Antimicrobial resistance is a major threat to public health. New drugs such as Ceftazidime/avibactam have been developed for the treatment of Multi-Drug resistant (MDR) pathogens. Susceptibility can be variable and inappropriate use can add a financial strain on the National Health Service (NHS). There is a pressing need to ensure these new and invaluable antimicrobials are preserved and used effectively.

Methods

We undertook a retrospective observational study to assess the use of Ceftazidime/avibactam and evaluated prescribing against applied standards.

Results

Between August 2017 and January 2019, 28 patients received 31 courses of Ceftazidime/avibactam. Prescribing according to the approved indications was observed for 68% of prescriptions (p<0.0001).

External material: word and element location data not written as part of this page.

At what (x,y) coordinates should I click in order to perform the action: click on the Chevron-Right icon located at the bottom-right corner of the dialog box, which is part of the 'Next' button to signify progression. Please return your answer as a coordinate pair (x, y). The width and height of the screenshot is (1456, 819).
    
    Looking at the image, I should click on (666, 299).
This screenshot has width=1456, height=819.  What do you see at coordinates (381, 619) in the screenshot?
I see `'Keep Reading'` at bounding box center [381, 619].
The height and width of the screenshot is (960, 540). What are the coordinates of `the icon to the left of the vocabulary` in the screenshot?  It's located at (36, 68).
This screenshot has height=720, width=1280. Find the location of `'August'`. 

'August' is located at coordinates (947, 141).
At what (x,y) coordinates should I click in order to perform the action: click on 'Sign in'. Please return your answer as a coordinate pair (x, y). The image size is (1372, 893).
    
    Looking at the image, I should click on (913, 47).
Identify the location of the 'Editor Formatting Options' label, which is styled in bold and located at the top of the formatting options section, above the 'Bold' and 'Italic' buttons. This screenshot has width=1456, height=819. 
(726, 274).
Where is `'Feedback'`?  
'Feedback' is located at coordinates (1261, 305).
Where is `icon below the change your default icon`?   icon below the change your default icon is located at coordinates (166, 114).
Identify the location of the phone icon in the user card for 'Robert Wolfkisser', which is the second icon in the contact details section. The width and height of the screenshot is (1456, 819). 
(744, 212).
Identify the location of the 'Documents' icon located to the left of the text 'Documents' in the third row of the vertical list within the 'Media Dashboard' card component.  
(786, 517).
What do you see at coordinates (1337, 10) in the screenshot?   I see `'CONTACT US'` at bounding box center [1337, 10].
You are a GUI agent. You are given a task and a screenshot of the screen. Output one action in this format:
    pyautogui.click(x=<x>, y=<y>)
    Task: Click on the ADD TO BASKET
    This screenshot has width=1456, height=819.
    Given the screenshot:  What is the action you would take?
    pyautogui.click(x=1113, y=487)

Duration of therapy was often prolonged but improved with Antimicrobial stewardship interventions. We observed 56% susceptibility (15/27 isolates) of MDR organisms (Pseudomonas, Klebsiella, Burkholderia, Enterobacter aerogenes, Achromobacter). We also report first in vivo experience to treat pulmonary disease caused by Non-tuberculous mycobacteria (NTM). Ceftazidime/avibactam was well tolerated, with no evidence of development of resistance at six months follow-up.

Conclusions

Our study showed that Antimicrobial stewardship interventions led to a more appropriate use of Ceftazidime/avibactam (as measured by duration of therapy), preserving it as a treatment option for MDR infections.



中文翻译:

头孢他啶/ avibactam在英国三级心肺专科中心的经验

目标

抗菌素耐药性是对公共卫生的主要威胁。已经开发出诸如头孢他啶/ avibactam的新药来治疗耐多药(MDR)病原体。易感性可能会有所不同,使用不当会给国家卫生局(NHS)造成财务压力。迫切需要确保这些新的和宝贵的抗菌药物得以保存和有效使用。

方法

我们进行了一项回顾性观察研究,以评估头孢他啶/ avibactam的使用并评估所应用标准的处方。

结果

在2017年8月至2019年1月之间,有28名患者接受了31疗程的头孢他啶/阿维巴坦治疗。68%的处方符合批准的适应症规定(p <0.0001)。治疗时间通常会延长,但通过抗菌素管理干预可以改善治疗时间。我们观察到MDR生物(假单胞菌,克雷伯菌,伯克霍尔德氏菌,产气肠杆菌,无色杆菌)的敏感性为56%(15/27个分离株。我们还报告了治疗非结核分枝杆菌(NTM)引起的肺部疾病的首次体内经验。头孢他啶/ avibactam的耐受性良好,随访六个月没有证据显示耐药性的发展。

结论

我们的研究表明,抗菌药物管理干预导致头孢他啶/ avibactam的使用更加合适(按治疗持续时间衡量),将其保留为MDR感染的治疗选择。